## Extract provided
§

What should be done?

The most effective way to minimise the longer-term impacts of extreme heat is through the reduction of greenhouse gas emissions, which determines by how much the global climate is changing. This would, in the longer term, reduce the impact climate change will have on the weather. However, even if many country’s plans, including the UK’s, to reach net zero by 2050 are met, they will still continue to warm, weather extremes including heatwaves will become more frequent, longer in duration and of greater magnitude. A range of responses that target nature-based measures, property measures, urban measures, health measures and preparedness and response are required to reduce avoidable impacts, shift culture and behaviours, establish synergies and enhance resource for short and long-term responses [8].

Policies directly and indirectly related to the UK’s response to heat are fragmented and do not adequately address the severity and urgency of this risk, particularly when temperatures exceed those experienced in summer 2022. There is a governance gap on managing the risk of extreme heat, with no clear coordination between policies, and across government departments, at local, regional, and national scales. While implementing an integrated response is challenging it is vital that this is prioritised by government, and those driving responses, given the urgency of preparing for heat risk.

§

## Provided data

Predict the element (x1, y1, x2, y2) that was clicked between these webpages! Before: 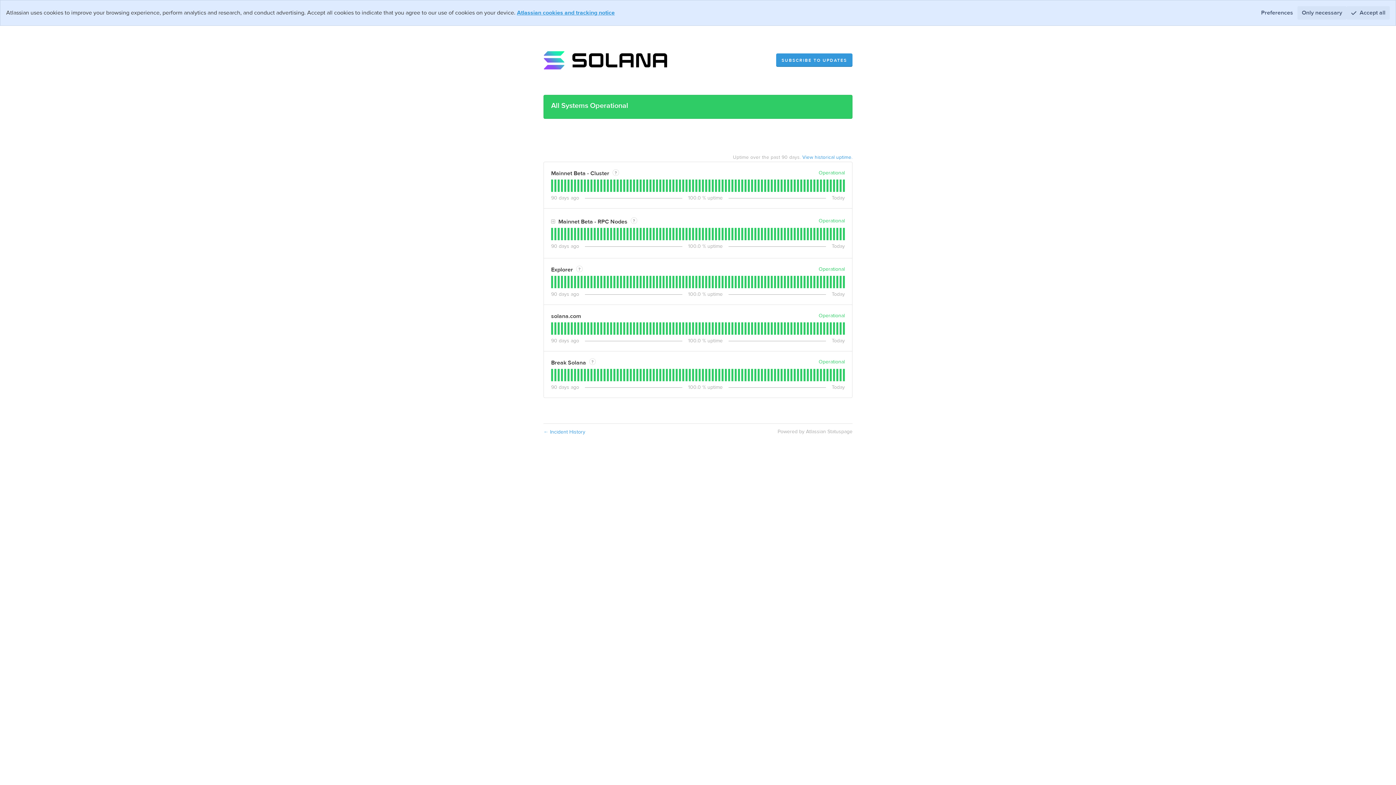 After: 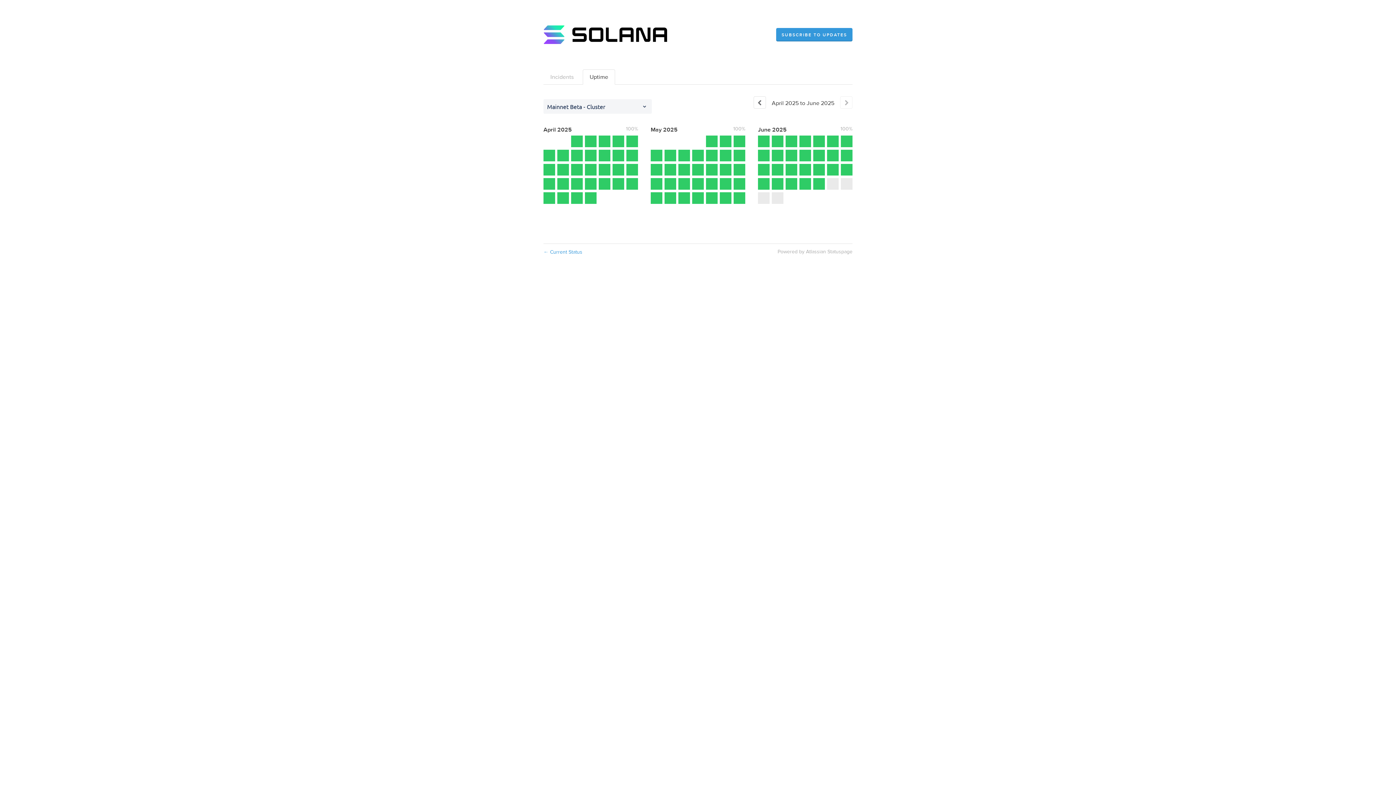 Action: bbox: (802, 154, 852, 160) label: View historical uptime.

§

## What is needed
Please quote the stretch from "What should be" through "long-term responses [8]." in the extreme heat text above.

## Output for this exercise
What should be done?

The most effective way to minimise the longer-term impacts of extreme heat is through the reduction of greenhouse gas emissions, which determines by how much the global climate is changing. This would, in the longer term, reduce the impact climate change will have on the weather. However, even if many country’s plans, including the UK’s, to reach net zero by 2050 are met, they will still continue to warm, weather extremes including heatwaves will become more frequent, longer in duration and of greater magnitude. A range of responses that target nature-based measures, property measures, urban measures, health measures and preparedness and response are required to reduce avoidable impacts, shift culture and behaviours, establish synergies and enhance resource for short and long-term responses [8].